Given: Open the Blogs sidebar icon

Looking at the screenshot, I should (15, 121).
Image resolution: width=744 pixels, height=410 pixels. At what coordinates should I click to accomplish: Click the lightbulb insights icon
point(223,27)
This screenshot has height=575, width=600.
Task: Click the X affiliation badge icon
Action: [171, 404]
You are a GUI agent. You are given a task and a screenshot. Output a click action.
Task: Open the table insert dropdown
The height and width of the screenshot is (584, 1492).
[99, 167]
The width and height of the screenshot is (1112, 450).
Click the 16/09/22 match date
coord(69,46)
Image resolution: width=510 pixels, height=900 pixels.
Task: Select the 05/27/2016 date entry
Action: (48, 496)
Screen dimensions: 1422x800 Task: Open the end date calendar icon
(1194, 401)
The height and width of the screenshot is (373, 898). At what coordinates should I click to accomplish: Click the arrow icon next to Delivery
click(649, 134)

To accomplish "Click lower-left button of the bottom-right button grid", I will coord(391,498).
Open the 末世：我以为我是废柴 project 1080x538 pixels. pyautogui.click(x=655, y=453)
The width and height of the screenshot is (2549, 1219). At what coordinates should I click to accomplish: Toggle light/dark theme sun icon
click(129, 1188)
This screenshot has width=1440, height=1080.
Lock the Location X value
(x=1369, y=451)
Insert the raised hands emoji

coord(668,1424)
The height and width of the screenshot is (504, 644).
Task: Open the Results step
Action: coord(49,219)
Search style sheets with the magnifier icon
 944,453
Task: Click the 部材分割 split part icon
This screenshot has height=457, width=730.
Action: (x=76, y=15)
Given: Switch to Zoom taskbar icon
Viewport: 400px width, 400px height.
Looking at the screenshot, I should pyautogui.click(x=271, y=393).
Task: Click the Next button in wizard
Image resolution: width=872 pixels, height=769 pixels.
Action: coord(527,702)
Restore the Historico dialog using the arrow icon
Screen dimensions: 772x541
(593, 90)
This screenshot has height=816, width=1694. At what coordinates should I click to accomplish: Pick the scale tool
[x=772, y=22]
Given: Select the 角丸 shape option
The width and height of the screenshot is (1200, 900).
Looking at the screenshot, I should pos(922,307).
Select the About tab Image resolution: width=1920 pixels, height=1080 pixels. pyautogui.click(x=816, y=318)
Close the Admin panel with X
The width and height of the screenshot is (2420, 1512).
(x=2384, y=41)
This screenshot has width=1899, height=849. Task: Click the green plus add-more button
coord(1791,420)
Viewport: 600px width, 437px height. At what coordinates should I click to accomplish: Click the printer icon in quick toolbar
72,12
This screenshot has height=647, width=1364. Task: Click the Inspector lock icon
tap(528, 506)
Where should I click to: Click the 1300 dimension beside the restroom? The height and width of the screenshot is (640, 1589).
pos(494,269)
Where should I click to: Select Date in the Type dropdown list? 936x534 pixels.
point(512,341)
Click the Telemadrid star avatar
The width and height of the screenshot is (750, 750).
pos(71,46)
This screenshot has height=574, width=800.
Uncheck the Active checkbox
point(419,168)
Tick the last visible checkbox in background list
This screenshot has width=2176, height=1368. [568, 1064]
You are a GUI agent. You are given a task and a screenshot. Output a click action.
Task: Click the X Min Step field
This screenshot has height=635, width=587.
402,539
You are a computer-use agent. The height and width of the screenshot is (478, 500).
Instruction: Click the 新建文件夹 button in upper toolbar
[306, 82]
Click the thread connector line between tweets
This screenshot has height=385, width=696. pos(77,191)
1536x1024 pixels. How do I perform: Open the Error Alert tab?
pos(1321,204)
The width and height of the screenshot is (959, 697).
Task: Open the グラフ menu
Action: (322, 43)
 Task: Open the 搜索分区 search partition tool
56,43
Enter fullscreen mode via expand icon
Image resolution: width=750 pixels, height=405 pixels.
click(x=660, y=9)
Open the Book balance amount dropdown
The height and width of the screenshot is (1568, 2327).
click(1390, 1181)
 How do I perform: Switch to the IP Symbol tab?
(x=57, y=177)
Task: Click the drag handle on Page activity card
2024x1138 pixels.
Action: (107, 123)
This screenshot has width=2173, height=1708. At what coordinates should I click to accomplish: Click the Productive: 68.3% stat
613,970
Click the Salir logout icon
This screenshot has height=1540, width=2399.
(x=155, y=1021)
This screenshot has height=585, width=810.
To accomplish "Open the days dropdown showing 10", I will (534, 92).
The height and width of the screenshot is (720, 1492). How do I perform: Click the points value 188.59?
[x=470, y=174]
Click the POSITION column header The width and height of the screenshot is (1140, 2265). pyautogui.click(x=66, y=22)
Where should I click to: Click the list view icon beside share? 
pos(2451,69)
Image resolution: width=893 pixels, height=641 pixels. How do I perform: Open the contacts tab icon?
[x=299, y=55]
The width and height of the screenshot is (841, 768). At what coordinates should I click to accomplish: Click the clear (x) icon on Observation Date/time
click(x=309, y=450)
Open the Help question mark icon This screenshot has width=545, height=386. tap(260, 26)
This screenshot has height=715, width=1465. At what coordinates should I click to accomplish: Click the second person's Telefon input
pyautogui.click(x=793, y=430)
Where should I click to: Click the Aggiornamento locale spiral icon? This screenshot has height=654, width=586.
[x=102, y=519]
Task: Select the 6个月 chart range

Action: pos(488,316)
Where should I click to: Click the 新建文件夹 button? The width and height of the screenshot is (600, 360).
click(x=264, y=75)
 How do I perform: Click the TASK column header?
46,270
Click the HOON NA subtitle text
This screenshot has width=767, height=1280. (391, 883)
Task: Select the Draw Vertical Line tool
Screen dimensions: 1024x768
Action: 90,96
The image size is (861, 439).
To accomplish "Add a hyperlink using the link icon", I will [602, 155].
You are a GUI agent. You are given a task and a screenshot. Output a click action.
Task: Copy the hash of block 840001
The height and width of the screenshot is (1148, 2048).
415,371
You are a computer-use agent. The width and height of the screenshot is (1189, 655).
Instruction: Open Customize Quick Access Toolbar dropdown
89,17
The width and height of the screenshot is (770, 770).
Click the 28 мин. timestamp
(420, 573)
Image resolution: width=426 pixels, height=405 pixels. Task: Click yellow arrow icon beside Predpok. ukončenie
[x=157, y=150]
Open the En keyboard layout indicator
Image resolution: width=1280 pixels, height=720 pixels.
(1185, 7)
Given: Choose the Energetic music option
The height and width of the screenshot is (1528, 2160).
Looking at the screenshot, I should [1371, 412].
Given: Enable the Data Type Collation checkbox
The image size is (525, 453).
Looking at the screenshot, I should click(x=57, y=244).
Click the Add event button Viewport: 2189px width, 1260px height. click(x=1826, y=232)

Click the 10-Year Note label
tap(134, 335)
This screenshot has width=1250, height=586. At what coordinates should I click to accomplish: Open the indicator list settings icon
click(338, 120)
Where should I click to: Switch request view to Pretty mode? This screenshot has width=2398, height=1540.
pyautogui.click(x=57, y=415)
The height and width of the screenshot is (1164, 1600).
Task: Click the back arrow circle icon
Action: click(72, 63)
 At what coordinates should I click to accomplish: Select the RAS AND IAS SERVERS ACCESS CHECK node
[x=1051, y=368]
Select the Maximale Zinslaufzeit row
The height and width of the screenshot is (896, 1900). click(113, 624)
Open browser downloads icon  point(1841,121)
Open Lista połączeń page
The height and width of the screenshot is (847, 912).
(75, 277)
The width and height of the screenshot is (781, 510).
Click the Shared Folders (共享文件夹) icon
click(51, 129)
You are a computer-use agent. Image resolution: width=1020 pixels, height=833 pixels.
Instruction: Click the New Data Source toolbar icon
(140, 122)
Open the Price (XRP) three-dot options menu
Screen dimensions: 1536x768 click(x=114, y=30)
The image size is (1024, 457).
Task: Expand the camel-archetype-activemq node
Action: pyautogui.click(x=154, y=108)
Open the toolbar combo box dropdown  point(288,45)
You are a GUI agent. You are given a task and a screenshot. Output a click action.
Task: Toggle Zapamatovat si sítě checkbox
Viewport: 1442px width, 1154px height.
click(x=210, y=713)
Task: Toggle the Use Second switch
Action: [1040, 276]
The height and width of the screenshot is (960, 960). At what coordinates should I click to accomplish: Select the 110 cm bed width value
● ● ●
REQUEST
Return the rows above exactly as they appear, beginning at the line that contains "Task: Click the drag" and stopping after the line that contains "[x=299, y=55]".

RESULT FOR THIS EXERCISE
Task: Click the drag handle on Page activity card
2024x1138 pixels.
Action: (107, 123)
This screenshot has width=2173, height=1708. At what coordinates should I click to accomplish: Click the Productive: 68.3% stat
613,970
Click the Salir logout icon
This screenshot has height=1540, width=2399.
(x=155, y=1021)
This screenshot has height=585, width=810.
To accomplish "Open the days dropdown showing 10", I will (534, 92).
The height and width of the screenshot is (720, 1492). How do I perform: Click the points value 188.59?
[x=470, y=174]
Click the POSITION column header The width and height of the screenshot is (1140, 2265). pyautogui.click(x=66, y=22)
Where should I click to: Click the list view icon beside share? 
pos(2451,69)
Image resolution: width=893 pixels, height=641 pixels. How do I perform: Open the contacts tab icon?
[x=299, y=55]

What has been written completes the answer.